2010年5月刊行の第3回配本は、井村恒郎『失語症論』、笠原嘉『妄想論』の2冊を刊行いたしました。

『失語症論』では、まさにわが国における失語研究の第一人者による論文を精選・収録しました。 なかでも、著者が日本語に特有の「語義失語」概念を提示した論文「失語――日本語における特性」(1943)は本書の白眉です。この概念は、漢字・仮名の使い分けという特殊な表現様式を持っているため、欧米の失語研究に遅れをとっていた日本の研究を大きく躍進させるものとなりました。 その他、失語研究の歴史から失語の類型まで、失語研究の全体像を見渡せる本に仕上がっています。巻末には京都大学名誉教授・大東祥孝氏による、著者の業績を再考させる「解説」を収録しました。

『妄想論』は、大学病院やクリニックで長く精神科臨床をつづけてきた著者が、1978年に書いた論考を改訂・復刊した本です。 被害妄想、誇大妄想をはじめ、かつて妄想は「正常」と「異常」の境界をめぐる精神医学において、最重要トピックとも呼ぶべきものでした。

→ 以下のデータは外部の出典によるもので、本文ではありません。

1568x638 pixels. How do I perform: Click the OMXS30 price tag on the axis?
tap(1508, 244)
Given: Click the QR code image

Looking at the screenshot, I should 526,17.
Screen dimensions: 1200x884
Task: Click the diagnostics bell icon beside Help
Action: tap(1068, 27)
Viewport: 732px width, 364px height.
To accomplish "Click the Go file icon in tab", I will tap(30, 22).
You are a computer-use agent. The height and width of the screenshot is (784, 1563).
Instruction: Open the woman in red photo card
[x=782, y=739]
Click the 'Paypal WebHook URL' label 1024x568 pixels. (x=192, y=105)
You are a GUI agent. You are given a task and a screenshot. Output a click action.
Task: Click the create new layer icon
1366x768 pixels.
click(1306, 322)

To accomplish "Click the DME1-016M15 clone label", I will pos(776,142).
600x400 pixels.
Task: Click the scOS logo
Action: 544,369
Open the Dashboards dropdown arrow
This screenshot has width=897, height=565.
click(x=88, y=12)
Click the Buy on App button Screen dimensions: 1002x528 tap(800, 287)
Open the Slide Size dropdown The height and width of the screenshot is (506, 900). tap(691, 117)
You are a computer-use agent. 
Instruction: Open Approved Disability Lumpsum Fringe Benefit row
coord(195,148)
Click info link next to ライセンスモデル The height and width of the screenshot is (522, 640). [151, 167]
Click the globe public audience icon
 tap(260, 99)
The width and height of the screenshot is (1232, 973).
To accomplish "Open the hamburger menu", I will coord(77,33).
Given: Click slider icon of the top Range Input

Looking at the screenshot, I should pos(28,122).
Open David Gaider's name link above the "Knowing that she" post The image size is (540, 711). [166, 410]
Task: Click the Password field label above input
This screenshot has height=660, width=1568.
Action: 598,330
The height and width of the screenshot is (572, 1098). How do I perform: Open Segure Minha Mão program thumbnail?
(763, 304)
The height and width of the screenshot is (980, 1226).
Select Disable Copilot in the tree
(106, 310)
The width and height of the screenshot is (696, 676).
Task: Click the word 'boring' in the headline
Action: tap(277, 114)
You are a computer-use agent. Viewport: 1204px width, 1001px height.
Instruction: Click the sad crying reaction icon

本書では、ドイツ語圏やフランス語圏での先駆的な研究をはじめ、中井久夫・木村敏・安永浩らわが国を代表する医学者たちが、当時どのように妄想をとらえてきたのかを、圧倒的な量の文献を元に比較考察します。20世紀の精神病理学を知る意味でも、貴重な論考です。 巻末の著者自身による「解説」では、妄想研究のその後、そして今日の精神医学と妄想について再考しています。

《精神医学重要文献シリーズ Heritage》の次回刊行は2010年8月下旬を予定しております。続刊にもご期待ください。